Secondo il consolidato orientamento di questa Corte, infatti, in sede di riesame dei provvedimenti che dispongono misure cautelari reali, al giudice è demandata una valutazione sommaria in ordine al “fumus” del reato ipotizzato relativamente a tutti gli elementi della fattispecie contestata, sicché lo stesso giudice può rilevare anche il difetto dell'elemento soggettivo del reato, ma a condizione che esso emerga “ictu oculi” (Sez. 3, n. 26007 del 05/04/2019, Rv. 276015; Sez.  2, n. 18331 del 22/04/2016, Rv. 266896 e Sez.  4, n. 23944 del 21/05/2008, Rv. 240521), ciò che, nella specie, l’ordinanza ha con effettiva motivazione escluso, anche in relazione al requisito di antigiuridicità speciale.
4. Quanto al secondo motivo di ricorso, con il medesimo si contesta il vizio di motivazione dell’ordinanza, sicché, in forza dei principi in precedenza richiamati (§ 2.1.), non potendosi parlare di assenza o apparenza della motivazione, la doglianza non è proponibile in sede di impugnazione dei provvedimenti cautelari reali. Tantomeno può addebitarsi al giudice penale del merito cautelare di non essersi fatto carico di scrutinare le eventuali responsabilità delle amministrazioni che avrebbero illegittimamente omesso di accogliere le richieste di rinnovo della concessione demaniale, né può dirsi – come si afferma invece in ricorso – che con il sequestro si sarebbe di fatto anticipata la soluzione dell’iter pendente, il quale seguirà il suo corso, potendo la ricorrente far valere in tale sede le proprie pretese di carattere amministrativo.
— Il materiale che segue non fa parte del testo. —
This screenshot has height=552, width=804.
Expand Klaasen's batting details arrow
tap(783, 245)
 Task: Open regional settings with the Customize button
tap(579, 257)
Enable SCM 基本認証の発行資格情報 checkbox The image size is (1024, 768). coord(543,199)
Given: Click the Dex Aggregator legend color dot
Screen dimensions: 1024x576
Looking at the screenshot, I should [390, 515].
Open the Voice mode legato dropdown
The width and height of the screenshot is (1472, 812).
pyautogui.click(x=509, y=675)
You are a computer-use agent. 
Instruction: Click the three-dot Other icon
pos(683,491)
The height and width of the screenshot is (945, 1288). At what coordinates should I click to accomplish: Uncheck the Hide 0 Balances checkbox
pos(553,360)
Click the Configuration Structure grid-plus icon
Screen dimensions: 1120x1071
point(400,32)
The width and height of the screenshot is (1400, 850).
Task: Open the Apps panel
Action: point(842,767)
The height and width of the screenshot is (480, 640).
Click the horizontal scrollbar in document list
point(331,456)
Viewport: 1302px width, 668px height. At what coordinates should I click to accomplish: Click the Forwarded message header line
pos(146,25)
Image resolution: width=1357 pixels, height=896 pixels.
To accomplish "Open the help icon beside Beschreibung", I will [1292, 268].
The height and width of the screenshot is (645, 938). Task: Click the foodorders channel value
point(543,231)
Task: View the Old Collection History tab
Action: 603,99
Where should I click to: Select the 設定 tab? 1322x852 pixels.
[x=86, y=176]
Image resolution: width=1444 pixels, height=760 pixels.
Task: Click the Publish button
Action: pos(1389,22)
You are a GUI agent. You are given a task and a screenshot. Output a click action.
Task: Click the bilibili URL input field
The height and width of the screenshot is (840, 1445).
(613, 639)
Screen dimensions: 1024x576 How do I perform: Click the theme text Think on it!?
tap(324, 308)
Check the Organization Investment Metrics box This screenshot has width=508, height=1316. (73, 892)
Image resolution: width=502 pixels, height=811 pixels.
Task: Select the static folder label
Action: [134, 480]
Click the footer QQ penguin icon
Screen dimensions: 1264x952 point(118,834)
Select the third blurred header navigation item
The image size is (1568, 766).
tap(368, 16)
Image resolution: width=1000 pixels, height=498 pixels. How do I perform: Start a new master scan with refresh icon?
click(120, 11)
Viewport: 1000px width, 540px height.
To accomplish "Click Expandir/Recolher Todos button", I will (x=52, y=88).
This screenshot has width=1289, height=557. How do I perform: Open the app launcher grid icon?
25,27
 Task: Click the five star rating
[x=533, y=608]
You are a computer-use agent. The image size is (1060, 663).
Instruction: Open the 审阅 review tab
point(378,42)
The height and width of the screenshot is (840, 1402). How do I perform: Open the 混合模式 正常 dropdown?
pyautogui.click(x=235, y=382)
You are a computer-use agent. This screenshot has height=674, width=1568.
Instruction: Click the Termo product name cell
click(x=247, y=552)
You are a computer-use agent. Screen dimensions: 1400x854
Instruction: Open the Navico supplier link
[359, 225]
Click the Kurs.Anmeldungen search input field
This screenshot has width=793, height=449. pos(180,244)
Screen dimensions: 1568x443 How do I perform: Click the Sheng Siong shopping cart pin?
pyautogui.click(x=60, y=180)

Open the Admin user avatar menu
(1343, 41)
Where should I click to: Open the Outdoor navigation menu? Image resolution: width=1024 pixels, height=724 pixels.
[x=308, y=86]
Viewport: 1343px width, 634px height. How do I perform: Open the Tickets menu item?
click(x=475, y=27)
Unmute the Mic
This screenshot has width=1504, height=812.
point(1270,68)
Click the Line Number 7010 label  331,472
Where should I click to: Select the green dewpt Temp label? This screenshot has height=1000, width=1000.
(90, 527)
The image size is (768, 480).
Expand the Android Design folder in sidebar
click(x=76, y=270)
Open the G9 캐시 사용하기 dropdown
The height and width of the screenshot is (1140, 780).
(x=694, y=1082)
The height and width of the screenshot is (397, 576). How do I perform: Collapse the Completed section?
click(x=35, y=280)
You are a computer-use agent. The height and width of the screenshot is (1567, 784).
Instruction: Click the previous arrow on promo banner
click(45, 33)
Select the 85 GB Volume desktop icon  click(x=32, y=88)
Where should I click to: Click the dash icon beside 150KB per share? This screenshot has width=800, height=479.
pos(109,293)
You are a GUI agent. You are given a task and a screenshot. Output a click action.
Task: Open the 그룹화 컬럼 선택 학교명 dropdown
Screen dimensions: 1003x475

Invero, ciò che in questa sede va considerato, ai sensi dell’art. 321, comma 1, cod. proc. pen., è unicamente la necessità di interrompere la protrazione della condotta illecita di occupazione abusiva di bene demaniale, il cui fumus l’ordinanza impugnata ha adeguatamente argomentato.
Né ovviamente rilevano – come correttamente nota il provvedimento – l’allegato degrado di un’attigua area su cui è stato mantenuto per lungo tempo analogo sequestro preventivo, ovvero il favorevole esito del procedimento cautelare avviato nei confronti di altra persona occupante diversa porzione del complesso “Maresole,” essendosi in tal caso escluso, con valutazione necessariamente “individualizzata”, il fumus del reato sul piano dell’elemento soggettivo.
Peraltro, il Tribunale ha correttamente precisato che il sequestro preventivo è stato disposto in funzione della sola occupazione abusiva, per cui, in assenza di contestazioni sui reati urbanistici o ambientali, non rileva, anche nell’ottica della valutazione del periculum in mora, né l’esistenza di interventi edilizi abusivi, né la loro ultimazione, né la possibilità che ve ne possano essere di ulteriori.
Né l’eventualità, tutt’altro che scontata, di un rinnovo della concessione o del rilascio di una nuova concessione esclude l’antigiuridicità della situazione in atto.
5. Alla stregua delle considerazioni svolte, il ricorso proposto nell’interesse della Piazza deve essere pertanto rigettato, con conseguente condanna della ricorrente al pagamento delle spese processuali, ex art. 616 cod. proc. pen.

P.Q.M.

Rigetta il ricorso e condanna la ricorrente al pagamento delle spese processuali.